> Input data:
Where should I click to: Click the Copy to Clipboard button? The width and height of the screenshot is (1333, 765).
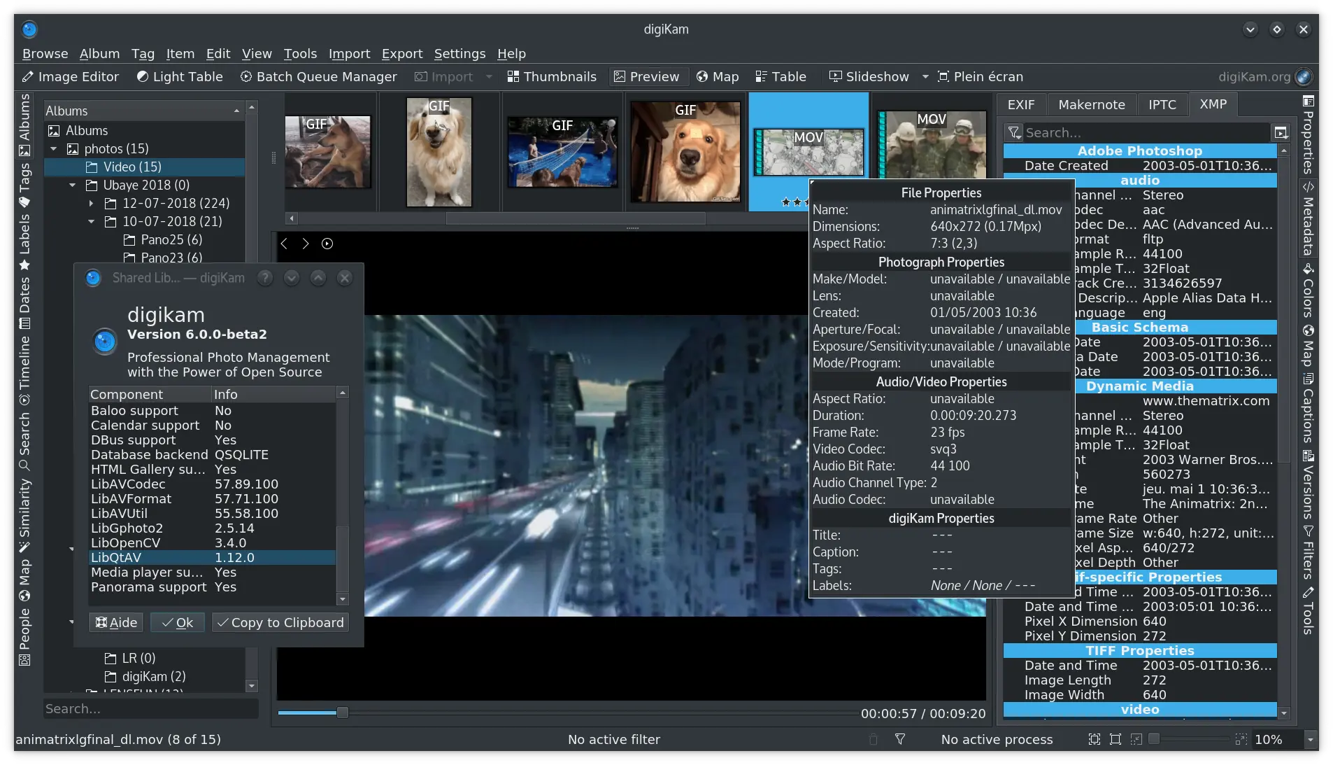[x=280, y=622]
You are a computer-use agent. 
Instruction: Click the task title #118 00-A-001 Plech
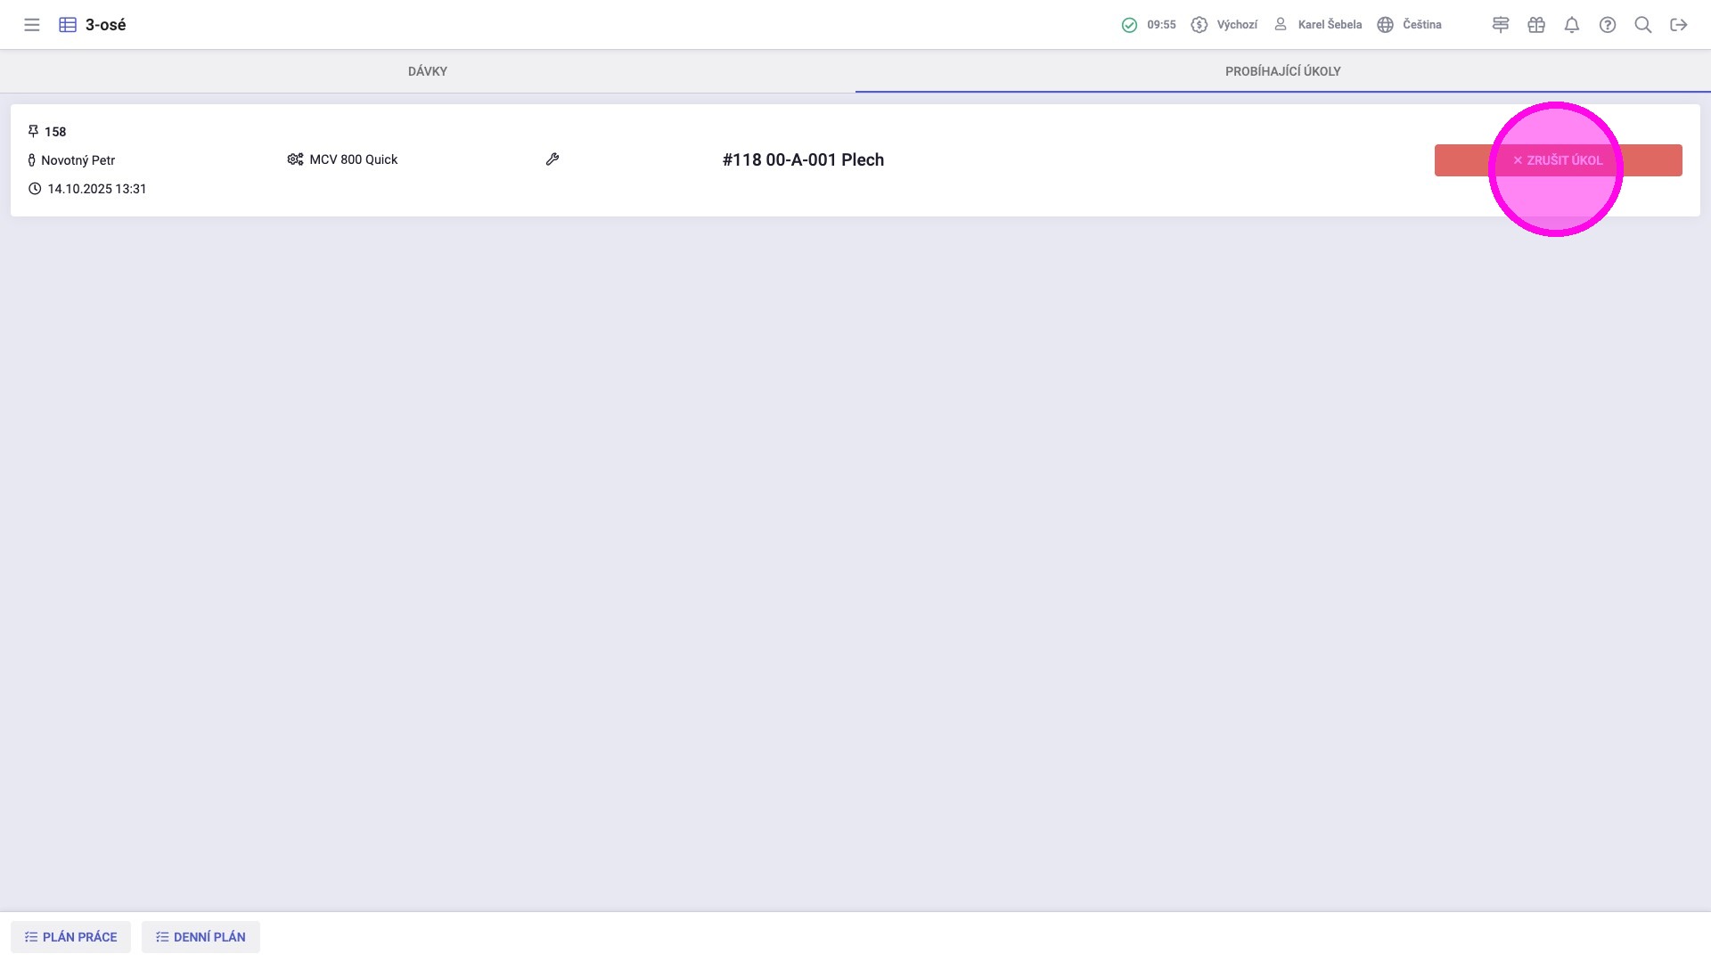pos(803,160)
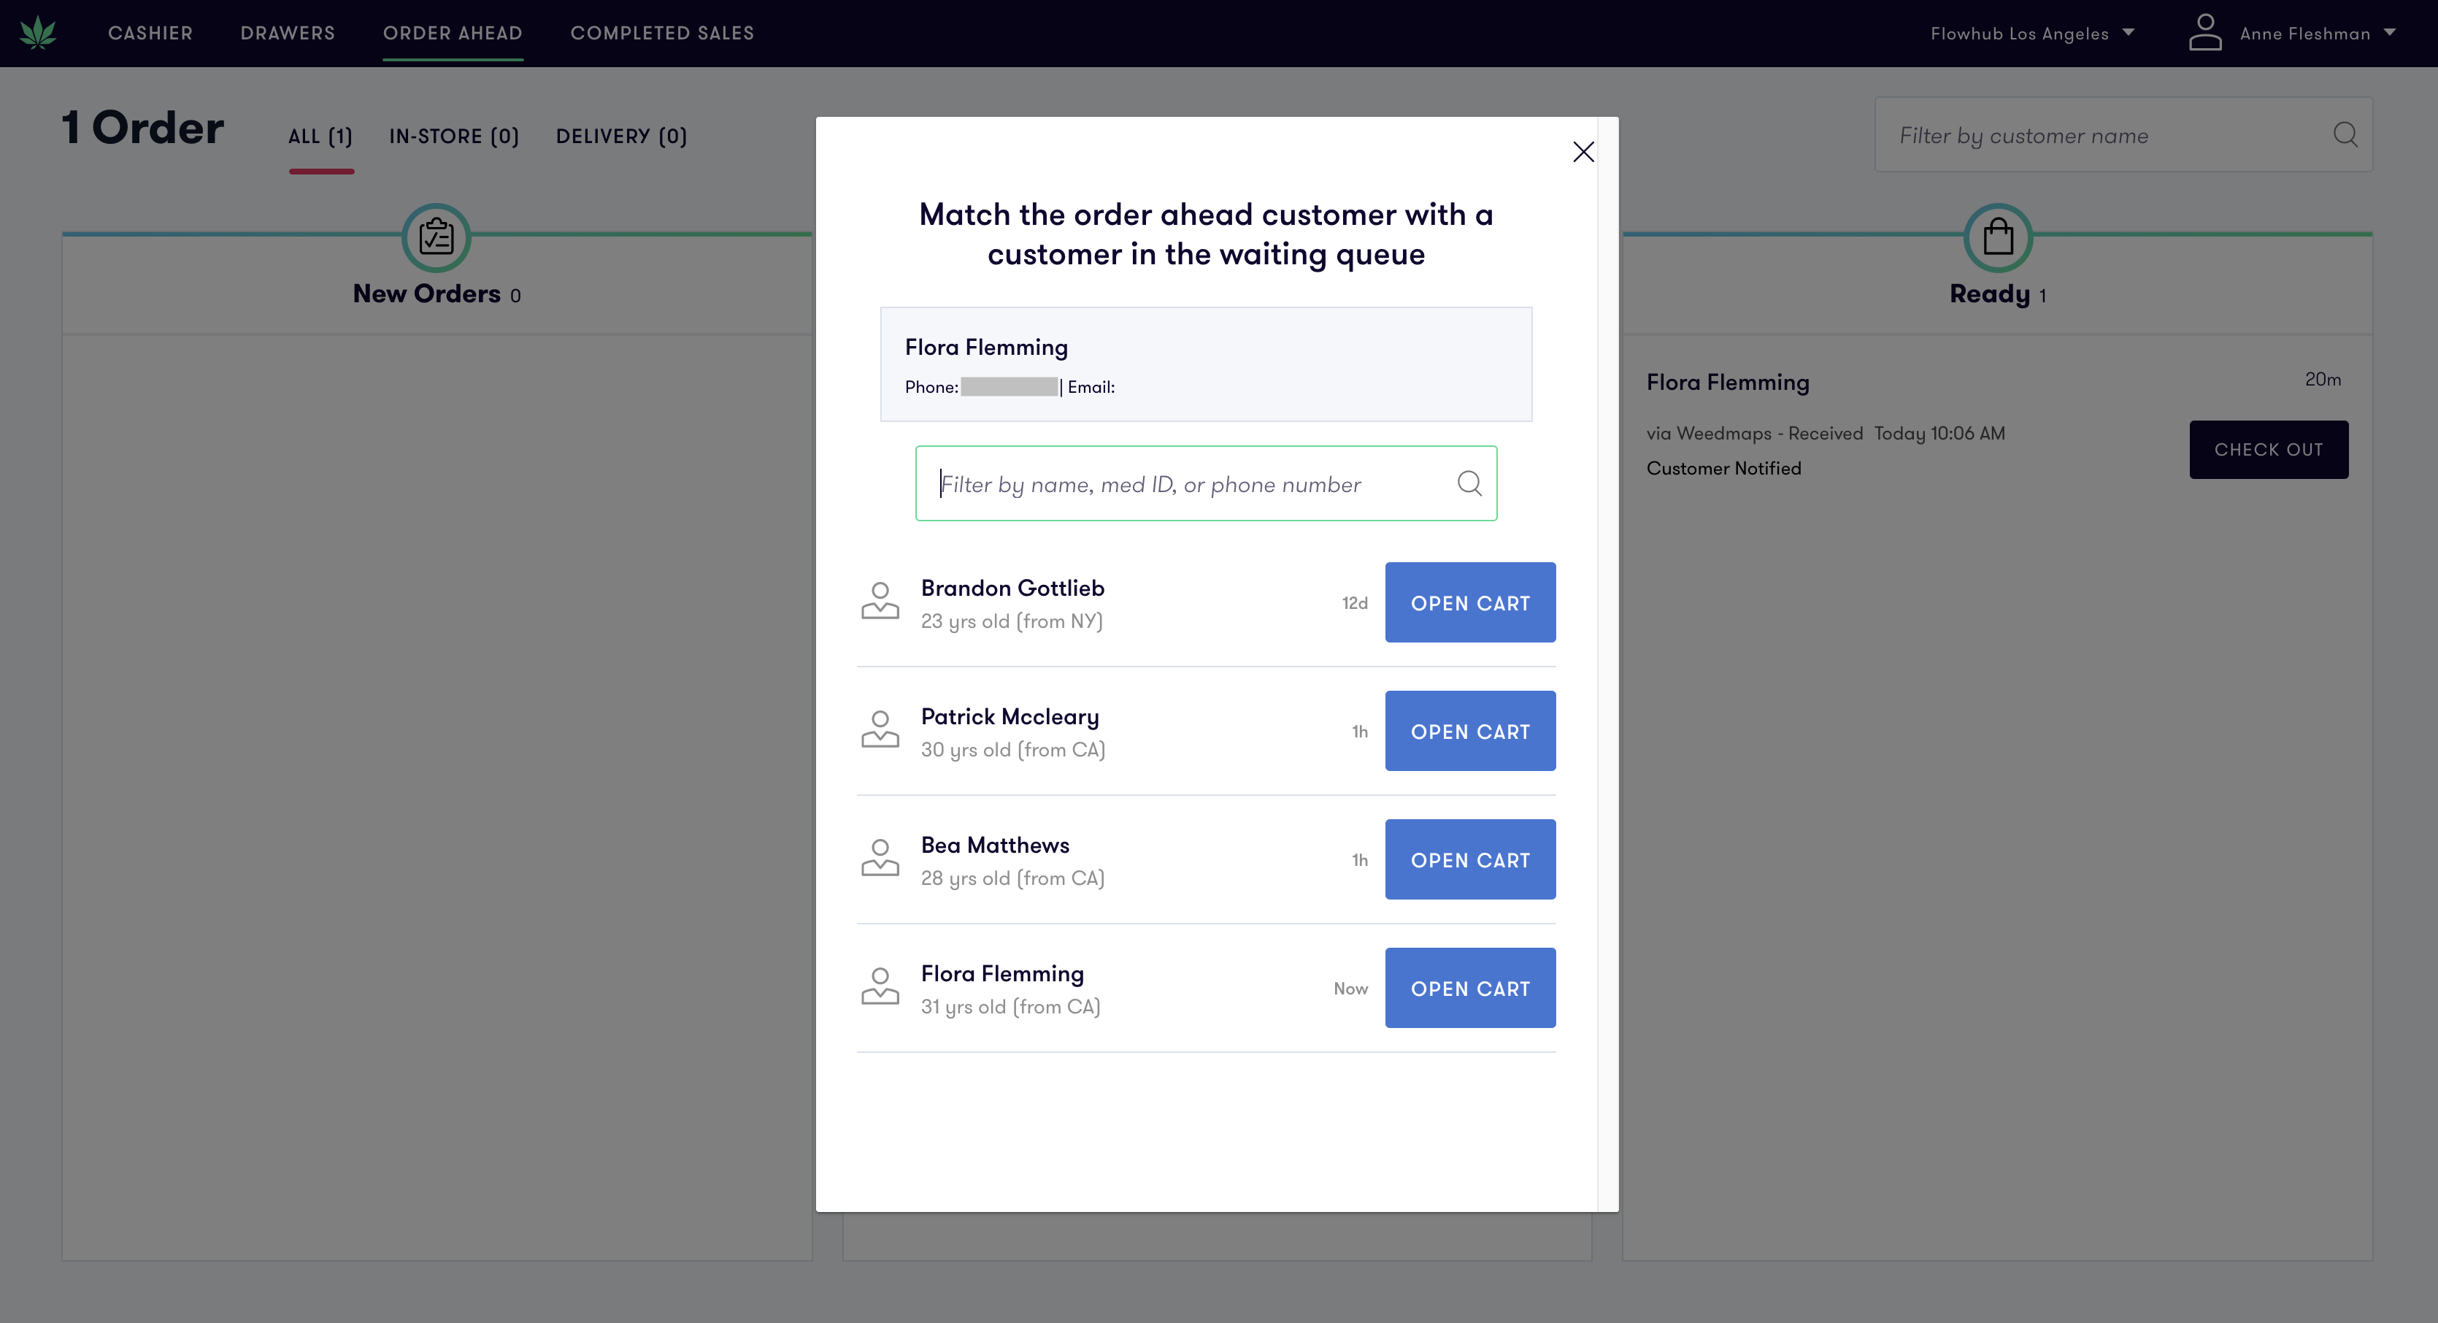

> Task goal:
Set the listing above down again exactly, leaving pictures out.

> Answer space:
Where should I click to: Click the Copy to Clipboard button? The width and height of the screenshot is (1333, 765).
[x=280, y=622]
You are a computer-use agent. 
Instruction: Click the task title #118 00-A-001 Plech
pos(803,160)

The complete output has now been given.